* _Aim of the exercise_: Return each line of the data below that contains the string "computer".

Exercise materials section start

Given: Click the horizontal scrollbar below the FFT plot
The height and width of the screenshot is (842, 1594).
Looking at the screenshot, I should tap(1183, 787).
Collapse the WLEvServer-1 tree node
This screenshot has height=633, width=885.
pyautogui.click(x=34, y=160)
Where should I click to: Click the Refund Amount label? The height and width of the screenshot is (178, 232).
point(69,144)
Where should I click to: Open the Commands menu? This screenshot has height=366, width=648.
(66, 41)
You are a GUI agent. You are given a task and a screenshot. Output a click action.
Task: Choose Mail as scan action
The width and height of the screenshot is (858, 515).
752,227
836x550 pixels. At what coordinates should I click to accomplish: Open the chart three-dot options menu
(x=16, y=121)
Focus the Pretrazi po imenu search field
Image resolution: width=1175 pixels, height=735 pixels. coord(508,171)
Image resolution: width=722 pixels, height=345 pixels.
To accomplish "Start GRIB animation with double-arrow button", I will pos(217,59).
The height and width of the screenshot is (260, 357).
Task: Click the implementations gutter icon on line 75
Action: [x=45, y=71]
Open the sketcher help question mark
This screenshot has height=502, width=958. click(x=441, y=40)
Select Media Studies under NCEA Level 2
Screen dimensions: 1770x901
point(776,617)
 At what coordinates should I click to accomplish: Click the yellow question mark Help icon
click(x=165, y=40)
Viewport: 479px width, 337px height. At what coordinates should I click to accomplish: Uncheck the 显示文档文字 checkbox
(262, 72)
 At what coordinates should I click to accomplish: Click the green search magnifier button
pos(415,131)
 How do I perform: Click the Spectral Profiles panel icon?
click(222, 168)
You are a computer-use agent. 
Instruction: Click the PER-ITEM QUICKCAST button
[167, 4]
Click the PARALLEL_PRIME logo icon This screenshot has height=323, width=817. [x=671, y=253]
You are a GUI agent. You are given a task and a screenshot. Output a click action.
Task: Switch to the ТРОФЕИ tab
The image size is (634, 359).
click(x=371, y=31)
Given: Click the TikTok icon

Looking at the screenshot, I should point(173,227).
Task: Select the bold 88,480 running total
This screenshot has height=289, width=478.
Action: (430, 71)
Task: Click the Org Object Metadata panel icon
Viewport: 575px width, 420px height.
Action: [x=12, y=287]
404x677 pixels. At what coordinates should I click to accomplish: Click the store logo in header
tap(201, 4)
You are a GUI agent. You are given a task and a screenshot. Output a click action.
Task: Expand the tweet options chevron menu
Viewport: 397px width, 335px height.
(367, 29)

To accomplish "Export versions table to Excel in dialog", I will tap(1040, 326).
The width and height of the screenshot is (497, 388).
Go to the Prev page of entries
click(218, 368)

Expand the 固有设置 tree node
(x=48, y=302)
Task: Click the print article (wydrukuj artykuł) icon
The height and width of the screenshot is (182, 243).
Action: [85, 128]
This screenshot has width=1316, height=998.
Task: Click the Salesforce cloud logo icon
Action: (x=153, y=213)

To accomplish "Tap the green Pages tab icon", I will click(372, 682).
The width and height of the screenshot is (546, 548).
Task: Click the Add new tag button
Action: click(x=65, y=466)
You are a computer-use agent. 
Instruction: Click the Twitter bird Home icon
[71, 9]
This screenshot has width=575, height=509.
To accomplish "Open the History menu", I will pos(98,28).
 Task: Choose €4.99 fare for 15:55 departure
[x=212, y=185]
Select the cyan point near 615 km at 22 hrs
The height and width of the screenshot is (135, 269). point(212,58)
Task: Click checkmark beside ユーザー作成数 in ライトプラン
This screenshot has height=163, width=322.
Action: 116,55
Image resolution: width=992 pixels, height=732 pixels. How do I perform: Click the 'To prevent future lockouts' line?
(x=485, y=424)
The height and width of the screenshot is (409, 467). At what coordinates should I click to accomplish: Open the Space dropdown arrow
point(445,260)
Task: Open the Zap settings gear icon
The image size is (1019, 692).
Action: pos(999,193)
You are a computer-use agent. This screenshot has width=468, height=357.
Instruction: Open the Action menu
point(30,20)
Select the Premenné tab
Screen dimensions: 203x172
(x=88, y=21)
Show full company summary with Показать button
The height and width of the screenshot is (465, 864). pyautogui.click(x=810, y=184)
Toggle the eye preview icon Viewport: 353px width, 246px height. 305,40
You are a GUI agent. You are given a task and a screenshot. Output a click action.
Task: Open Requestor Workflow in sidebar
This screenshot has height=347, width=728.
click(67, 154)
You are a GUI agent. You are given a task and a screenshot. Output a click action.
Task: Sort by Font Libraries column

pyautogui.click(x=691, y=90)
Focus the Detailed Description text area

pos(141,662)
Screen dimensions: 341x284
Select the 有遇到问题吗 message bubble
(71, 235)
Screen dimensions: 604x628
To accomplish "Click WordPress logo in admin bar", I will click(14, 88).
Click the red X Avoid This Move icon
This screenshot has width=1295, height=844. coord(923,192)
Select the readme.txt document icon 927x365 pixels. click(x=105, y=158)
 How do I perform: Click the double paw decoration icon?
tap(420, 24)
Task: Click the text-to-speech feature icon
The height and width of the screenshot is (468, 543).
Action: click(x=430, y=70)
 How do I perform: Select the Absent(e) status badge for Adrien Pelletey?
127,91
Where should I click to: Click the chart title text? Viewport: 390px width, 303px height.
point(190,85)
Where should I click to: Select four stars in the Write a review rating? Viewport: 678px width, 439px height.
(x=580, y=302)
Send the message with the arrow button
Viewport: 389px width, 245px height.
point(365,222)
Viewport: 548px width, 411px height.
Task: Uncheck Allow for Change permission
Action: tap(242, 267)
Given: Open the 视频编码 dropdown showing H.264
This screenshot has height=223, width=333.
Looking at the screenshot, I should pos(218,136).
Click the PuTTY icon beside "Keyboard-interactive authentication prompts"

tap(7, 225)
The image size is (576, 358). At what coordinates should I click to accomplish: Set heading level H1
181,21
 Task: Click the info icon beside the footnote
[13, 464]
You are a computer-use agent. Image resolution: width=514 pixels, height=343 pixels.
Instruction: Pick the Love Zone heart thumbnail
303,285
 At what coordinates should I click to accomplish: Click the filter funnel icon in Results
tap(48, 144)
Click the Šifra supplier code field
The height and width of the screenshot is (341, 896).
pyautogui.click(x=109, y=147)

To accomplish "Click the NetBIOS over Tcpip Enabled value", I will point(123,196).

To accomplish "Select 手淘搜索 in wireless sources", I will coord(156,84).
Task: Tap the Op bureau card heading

Exercise materials section end

* _Finished exercise_:
You are a computer-use agent. 
You are a computer-use agent. 
You are a computer-use agent. This screenshot has width=468, height=357.
You are a computer-use agent. Image resolution: width=514 pixels, height=343 pixels.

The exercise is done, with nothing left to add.